The First-Rater problem refers to new items in the system, which items have not yet received any ratings from any user. The system is therefore unable to generate
semantic interconnections to these items and therefore, they cannot be recommended to any user unless they eventually become rated in due course.
The Cold-Start problem refers to new users in the system, which users have not submitted any ratings as yet. Without any information about the user and/or the user's ratings, the system is not able to predict the user's preferences and is not able to generate recommendations until enough items have been rated by that user.
It could also be the case that two users in the same dataset have not made enough ratings in order to get an overlap, and hence the users have no correlation in their preferences and their respective item ratings will not have an impact on each other's recommendations.
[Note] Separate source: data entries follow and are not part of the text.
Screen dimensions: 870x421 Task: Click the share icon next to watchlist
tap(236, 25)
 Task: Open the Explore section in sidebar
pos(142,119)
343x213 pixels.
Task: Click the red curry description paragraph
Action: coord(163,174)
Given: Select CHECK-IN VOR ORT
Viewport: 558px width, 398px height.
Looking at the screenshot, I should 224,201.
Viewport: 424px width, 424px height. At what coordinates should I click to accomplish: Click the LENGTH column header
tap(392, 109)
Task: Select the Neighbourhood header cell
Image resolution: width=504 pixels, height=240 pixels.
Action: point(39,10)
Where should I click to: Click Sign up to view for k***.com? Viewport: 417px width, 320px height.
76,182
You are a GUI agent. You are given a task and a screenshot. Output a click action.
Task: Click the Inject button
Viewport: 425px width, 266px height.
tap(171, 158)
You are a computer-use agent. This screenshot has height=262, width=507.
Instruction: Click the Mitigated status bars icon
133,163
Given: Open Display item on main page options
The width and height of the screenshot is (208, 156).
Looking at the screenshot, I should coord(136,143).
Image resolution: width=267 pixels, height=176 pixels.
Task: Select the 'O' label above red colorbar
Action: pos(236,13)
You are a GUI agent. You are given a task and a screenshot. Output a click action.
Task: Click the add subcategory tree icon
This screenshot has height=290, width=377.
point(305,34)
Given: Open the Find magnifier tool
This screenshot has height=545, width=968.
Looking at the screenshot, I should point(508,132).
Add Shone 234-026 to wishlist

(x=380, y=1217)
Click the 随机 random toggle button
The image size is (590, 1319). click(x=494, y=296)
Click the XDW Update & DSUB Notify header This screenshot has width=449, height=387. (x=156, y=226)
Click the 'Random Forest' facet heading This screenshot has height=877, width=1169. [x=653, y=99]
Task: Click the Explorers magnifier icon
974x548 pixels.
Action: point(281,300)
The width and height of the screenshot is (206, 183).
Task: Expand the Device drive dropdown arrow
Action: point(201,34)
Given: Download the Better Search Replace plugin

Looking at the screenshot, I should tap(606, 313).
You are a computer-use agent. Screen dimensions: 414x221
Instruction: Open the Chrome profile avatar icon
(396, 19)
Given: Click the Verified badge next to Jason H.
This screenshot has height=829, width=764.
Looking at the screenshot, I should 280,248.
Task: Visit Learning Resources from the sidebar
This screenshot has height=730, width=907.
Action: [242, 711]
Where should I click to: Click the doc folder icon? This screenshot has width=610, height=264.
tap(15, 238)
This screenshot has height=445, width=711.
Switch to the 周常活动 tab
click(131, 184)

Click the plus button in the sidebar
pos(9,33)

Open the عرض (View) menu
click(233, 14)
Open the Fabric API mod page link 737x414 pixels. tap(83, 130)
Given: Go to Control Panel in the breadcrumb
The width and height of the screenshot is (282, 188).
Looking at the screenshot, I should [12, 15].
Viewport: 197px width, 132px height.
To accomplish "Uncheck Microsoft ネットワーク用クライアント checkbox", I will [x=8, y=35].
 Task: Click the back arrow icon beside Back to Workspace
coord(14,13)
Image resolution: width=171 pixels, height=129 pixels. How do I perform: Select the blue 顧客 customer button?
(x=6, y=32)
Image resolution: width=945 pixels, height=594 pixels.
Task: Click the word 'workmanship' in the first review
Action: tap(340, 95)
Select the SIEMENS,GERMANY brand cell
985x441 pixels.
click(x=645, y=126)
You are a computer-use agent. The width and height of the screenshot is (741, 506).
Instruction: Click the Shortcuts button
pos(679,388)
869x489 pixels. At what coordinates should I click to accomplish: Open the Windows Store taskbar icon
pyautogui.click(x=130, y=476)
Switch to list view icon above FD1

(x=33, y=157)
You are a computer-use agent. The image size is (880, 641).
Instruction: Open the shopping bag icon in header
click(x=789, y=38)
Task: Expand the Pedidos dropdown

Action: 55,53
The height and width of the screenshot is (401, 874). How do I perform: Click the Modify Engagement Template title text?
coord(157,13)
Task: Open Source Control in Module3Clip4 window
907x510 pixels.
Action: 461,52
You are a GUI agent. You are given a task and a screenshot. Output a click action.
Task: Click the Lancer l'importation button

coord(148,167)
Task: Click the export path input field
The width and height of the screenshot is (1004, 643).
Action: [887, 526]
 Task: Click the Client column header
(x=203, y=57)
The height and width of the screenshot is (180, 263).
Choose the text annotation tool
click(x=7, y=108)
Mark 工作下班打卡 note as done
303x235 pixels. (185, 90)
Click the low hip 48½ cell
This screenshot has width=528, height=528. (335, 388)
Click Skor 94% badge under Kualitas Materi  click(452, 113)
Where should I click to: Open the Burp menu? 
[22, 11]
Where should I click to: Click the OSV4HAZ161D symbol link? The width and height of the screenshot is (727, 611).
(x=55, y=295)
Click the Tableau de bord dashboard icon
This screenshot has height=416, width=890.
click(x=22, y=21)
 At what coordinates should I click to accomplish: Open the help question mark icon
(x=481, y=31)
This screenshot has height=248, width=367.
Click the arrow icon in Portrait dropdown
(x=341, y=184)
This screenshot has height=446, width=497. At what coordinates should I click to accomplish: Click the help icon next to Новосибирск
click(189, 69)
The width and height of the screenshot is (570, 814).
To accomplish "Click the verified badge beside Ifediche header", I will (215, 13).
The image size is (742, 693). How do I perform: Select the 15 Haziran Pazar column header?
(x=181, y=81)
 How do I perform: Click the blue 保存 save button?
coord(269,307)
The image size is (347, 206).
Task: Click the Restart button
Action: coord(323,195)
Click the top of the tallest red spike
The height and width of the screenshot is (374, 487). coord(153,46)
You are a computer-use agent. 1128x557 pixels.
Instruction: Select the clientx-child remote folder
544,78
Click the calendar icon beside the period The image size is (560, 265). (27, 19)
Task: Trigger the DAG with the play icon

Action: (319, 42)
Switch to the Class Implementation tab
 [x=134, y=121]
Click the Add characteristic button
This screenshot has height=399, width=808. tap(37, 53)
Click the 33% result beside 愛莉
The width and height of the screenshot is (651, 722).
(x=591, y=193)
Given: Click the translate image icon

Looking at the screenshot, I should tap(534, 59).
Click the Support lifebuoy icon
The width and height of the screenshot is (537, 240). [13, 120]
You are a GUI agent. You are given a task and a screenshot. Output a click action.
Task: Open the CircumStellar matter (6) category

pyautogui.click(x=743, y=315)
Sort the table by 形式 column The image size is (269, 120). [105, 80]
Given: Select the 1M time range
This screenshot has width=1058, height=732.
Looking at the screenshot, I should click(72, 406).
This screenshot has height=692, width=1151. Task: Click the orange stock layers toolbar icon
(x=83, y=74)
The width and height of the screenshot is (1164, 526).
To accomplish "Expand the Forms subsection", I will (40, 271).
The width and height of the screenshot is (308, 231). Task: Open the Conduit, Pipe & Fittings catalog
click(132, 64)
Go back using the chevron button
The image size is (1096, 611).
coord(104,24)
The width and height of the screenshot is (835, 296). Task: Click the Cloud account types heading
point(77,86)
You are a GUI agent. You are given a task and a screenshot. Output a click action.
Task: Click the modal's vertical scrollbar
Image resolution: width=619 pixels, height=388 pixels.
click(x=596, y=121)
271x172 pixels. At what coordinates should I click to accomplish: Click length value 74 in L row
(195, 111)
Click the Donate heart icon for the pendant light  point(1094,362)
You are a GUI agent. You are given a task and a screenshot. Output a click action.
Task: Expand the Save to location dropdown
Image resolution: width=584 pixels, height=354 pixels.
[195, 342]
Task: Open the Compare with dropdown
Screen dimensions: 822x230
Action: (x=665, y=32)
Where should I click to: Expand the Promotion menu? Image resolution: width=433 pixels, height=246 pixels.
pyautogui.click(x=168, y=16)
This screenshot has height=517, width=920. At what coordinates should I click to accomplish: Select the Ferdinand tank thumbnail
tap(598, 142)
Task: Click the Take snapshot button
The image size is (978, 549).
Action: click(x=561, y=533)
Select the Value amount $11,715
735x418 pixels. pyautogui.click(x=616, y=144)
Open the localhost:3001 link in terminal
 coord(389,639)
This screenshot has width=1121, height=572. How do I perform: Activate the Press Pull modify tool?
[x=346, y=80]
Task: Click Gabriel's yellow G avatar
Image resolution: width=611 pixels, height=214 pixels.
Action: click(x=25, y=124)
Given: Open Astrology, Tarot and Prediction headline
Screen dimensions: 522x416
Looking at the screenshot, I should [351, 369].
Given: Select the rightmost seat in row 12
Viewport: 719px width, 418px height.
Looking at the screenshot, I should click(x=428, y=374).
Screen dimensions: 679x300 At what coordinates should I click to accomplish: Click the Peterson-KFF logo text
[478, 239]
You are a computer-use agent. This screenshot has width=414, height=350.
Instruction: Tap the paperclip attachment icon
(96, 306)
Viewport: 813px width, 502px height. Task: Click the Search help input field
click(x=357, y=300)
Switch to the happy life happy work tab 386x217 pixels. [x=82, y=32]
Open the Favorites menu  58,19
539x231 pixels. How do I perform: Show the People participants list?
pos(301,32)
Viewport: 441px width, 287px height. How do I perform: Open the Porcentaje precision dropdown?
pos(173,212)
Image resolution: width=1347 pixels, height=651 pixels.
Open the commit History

This is a common problem when the datasets with items and users are large, since the fraction of items that each user has rated will be very small.
Merely as an example, assume that an online bookstore or an online CD/DVD store has 100000 titles or items. An average user would probably buy well under 0.1 % of those titles/items, i.e. well under a 100 titles/items over a long period of time. This implies that it takes a long period of time as well as a great number of users, each making several purchases, before it is possible to make or find correlations between users and/or items. Consequently, it is very difficult to make any item recommendations for a particular user due to the lack of basis.
It is also known to introduce the demographics of users and the metadata of items into the recommender system
in order to handle these problems. A user's demographics relate to information about the user, such as his/her home location, age, gender, hair colour and so on. An item's metadata is data or information of the item. For example, if the item is a book, its metadata may comprise the name of the author, the genre of the book, the main character (s) in the book and so on. The above demographics and metadata are thus generally considered to be static information, which does not change dynamically.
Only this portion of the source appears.